By far the majority of people who I ask say that they prefer Madinah over Makkah. My own reasons for agreeing include the better weather, people and food. Everything there exudes peace and tranquillity, although yes once again it really isn't as calm as it used to be. So changes then? Well Madinah doesn't seem to have changed as much as Makkah really: the mosque has more umbrellas I suppose. Oh and there's a knee high plastic barrier a few feet in front of the Prophet's resting place.
We're staying in the hotel we used during our Hajj trip, and you can imagine how poignant that is. But I do also have strong memories of our previous visits here - the long absent street markets for instance.
Thinking about the peripheral I realised that considering the circumstances under which my last two trips to these places were, I've not really had a chance to chill out in these places for fifteen years or so. I preferred crowd avoidance to savouring all aspects of a visit - I didn't see the point since I had already been lucky enough to have seen and done a lot already.
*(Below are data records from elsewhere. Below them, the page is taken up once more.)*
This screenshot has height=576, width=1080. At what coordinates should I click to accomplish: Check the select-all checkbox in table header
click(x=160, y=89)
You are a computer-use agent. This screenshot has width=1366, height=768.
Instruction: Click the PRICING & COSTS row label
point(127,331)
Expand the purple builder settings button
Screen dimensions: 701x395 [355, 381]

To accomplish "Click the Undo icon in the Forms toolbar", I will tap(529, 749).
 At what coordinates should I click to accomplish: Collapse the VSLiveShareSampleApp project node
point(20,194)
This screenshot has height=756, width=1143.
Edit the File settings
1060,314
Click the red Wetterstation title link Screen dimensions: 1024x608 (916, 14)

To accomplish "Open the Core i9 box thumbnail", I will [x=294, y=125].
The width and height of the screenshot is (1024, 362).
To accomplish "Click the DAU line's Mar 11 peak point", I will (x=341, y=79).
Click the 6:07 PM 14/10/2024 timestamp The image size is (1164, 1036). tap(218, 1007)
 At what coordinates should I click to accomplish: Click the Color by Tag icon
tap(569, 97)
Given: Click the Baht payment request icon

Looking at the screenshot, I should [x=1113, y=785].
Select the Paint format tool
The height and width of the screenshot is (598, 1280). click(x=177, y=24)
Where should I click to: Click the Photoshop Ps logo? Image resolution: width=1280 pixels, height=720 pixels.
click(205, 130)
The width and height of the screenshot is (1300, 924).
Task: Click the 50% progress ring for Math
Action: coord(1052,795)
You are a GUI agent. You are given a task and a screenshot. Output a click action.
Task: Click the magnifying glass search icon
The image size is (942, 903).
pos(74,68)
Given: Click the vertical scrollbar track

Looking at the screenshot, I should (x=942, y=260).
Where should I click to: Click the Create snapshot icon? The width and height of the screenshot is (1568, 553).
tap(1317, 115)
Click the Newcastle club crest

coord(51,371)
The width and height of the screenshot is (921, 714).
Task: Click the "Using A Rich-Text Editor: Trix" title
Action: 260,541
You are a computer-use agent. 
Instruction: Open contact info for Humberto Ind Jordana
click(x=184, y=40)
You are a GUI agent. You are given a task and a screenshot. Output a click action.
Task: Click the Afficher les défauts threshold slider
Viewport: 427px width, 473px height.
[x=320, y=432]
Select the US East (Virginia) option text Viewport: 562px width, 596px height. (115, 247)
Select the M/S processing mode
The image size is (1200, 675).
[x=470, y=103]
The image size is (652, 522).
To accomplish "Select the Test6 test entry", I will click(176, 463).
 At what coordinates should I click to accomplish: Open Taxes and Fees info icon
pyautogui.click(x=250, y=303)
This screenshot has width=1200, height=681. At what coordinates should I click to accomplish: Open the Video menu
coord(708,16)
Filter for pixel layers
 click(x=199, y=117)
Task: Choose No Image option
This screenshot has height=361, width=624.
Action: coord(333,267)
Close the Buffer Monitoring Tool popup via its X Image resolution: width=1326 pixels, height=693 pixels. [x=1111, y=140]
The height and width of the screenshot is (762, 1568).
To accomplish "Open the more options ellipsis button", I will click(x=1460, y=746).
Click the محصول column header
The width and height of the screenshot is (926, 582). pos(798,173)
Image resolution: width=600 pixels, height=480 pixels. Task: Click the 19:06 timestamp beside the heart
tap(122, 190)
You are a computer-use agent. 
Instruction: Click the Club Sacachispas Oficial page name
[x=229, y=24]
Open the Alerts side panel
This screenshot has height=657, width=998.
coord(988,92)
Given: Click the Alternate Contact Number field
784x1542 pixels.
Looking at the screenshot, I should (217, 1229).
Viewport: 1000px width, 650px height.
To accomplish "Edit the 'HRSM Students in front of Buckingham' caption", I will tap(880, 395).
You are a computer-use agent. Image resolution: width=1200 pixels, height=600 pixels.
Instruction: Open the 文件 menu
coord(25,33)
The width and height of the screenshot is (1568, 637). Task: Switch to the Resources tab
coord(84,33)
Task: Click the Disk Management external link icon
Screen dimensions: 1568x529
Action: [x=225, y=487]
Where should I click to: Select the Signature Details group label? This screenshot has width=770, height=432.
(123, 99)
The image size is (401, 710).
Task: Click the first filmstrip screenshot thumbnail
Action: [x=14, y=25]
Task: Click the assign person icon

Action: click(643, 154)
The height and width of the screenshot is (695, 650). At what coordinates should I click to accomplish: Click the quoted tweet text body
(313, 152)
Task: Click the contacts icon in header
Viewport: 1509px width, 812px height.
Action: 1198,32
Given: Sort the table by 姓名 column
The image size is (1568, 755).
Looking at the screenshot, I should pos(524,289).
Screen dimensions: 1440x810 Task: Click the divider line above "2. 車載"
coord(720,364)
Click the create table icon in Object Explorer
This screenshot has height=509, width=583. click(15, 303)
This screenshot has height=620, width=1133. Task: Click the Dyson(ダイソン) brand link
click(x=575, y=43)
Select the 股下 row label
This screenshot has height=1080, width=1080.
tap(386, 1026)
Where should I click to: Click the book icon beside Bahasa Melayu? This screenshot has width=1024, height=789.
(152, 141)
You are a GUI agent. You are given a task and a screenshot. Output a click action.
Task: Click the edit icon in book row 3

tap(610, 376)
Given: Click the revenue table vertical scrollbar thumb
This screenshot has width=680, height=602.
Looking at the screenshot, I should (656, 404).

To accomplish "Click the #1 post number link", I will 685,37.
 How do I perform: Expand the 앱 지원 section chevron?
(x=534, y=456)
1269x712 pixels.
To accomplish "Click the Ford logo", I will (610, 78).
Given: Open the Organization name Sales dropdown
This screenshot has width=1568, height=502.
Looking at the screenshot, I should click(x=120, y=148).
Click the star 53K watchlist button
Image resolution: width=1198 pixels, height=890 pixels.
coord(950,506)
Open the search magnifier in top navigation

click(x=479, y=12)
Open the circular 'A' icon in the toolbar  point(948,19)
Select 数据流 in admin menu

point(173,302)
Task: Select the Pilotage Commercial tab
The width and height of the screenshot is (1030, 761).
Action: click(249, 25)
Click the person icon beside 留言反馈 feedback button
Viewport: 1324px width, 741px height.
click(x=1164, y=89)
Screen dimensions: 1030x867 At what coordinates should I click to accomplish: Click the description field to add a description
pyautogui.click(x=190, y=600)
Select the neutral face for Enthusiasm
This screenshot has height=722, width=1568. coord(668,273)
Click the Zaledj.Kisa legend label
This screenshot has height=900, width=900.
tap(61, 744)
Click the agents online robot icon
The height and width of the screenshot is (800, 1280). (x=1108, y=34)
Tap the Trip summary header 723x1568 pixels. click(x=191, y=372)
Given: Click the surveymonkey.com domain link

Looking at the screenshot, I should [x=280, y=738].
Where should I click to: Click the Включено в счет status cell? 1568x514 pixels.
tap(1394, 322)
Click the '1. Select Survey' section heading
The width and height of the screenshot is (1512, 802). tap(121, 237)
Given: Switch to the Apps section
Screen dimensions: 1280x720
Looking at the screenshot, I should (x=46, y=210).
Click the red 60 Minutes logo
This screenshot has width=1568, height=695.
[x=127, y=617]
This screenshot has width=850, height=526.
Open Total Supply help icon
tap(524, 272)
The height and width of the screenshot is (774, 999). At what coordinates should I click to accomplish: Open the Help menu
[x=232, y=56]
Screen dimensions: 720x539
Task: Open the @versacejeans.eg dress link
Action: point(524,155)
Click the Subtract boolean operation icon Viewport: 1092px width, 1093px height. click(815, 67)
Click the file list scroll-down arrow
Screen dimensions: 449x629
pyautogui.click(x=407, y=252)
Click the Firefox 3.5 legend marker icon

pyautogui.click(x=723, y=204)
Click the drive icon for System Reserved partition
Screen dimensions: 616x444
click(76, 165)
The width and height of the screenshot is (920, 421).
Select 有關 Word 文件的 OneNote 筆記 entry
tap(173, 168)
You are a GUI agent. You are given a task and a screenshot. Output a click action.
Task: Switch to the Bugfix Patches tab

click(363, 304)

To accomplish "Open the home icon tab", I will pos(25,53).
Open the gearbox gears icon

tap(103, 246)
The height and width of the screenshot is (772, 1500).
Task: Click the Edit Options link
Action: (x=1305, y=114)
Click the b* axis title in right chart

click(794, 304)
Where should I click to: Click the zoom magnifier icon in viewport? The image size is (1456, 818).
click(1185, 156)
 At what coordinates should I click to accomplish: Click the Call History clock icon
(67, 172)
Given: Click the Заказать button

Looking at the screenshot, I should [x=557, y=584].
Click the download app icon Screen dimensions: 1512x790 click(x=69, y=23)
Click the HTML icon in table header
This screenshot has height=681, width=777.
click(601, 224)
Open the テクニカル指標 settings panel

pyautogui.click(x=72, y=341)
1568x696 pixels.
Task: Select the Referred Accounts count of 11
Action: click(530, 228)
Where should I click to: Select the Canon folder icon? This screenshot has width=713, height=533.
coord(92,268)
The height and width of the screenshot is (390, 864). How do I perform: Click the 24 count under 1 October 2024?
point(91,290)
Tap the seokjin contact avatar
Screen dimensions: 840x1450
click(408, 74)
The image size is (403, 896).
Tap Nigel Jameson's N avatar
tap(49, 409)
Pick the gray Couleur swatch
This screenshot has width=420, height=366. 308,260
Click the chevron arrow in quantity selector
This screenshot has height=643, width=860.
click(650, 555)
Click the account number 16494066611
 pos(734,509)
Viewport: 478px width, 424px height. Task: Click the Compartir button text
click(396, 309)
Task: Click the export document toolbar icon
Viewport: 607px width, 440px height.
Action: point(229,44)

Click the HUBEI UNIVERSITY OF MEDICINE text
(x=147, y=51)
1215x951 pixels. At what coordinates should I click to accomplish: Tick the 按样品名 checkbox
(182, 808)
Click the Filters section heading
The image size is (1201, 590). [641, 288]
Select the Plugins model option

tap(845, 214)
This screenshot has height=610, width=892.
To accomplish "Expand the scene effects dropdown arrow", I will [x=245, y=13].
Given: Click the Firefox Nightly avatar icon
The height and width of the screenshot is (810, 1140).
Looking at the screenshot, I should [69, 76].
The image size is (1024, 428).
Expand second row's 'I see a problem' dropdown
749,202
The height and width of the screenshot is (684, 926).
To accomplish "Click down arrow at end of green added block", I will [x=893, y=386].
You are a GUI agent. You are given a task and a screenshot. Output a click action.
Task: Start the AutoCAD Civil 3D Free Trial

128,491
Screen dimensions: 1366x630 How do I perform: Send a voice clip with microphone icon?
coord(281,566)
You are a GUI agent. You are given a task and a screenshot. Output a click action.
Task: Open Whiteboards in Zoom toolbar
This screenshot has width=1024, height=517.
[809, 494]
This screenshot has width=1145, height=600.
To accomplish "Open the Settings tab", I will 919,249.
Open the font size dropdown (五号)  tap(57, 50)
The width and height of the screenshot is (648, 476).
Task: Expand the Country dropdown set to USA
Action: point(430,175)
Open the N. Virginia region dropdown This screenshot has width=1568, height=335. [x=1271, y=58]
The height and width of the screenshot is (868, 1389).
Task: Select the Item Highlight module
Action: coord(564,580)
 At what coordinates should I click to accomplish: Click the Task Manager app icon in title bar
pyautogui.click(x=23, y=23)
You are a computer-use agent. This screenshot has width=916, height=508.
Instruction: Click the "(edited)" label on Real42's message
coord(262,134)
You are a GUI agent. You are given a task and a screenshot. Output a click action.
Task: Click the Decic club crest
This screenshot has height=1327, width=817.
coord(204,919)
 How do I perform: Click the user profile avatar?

For instance there was a time when you could leave your room on hearing the adhan and still make the first ten rows of the jamaat in the Prophet's Mosque - more often than not you'd even make the first couple. And you could spend as much time as you liked passing salutations to the Prophet - there were no ladies' time or anything either.
After two trips, I was finally looking forward to enjoying some of these again, but something tells me there won't be a quiet time to go any more. But I'm not sure it's the increase in numbers per se that irritates me; in theory it shouldn't make that much of a difference if everyone behaves in a decent manner. But they don't, and I think that's what I find being the problem.
Although I will always acknowledge the importance of these holy places, it does sometimes feel as if the majority of visitors assign godly attributes to them and the buildings and structures in them. We sometimes forget that the Kaba has actually been built (and rebuilt) by man, and the beautiful mosque in Madinah architectured and constructed by the Saudi Bin Laden group. On the one hand we criticise the clock tower in Makkah, but then in the same moment we allow ourselves to have our breath taken away by a Kiswah that was sewn in a factory a few miles away.
Perhaps as humans we're just designed to worship the tangible, but it's when we use that attitude to justify our fanaticism that it becomes unhelpful and even harmful to others. Yes, it's important to give salutations to the Prophet, but are we really gaining extra benefit by holding up a crowd while we read a whole dua book, take pictures and attempt to wipe the shiny gate that, by incidence, happens to surround him?
Meh. At the very least we should ban cameras from the two mosques.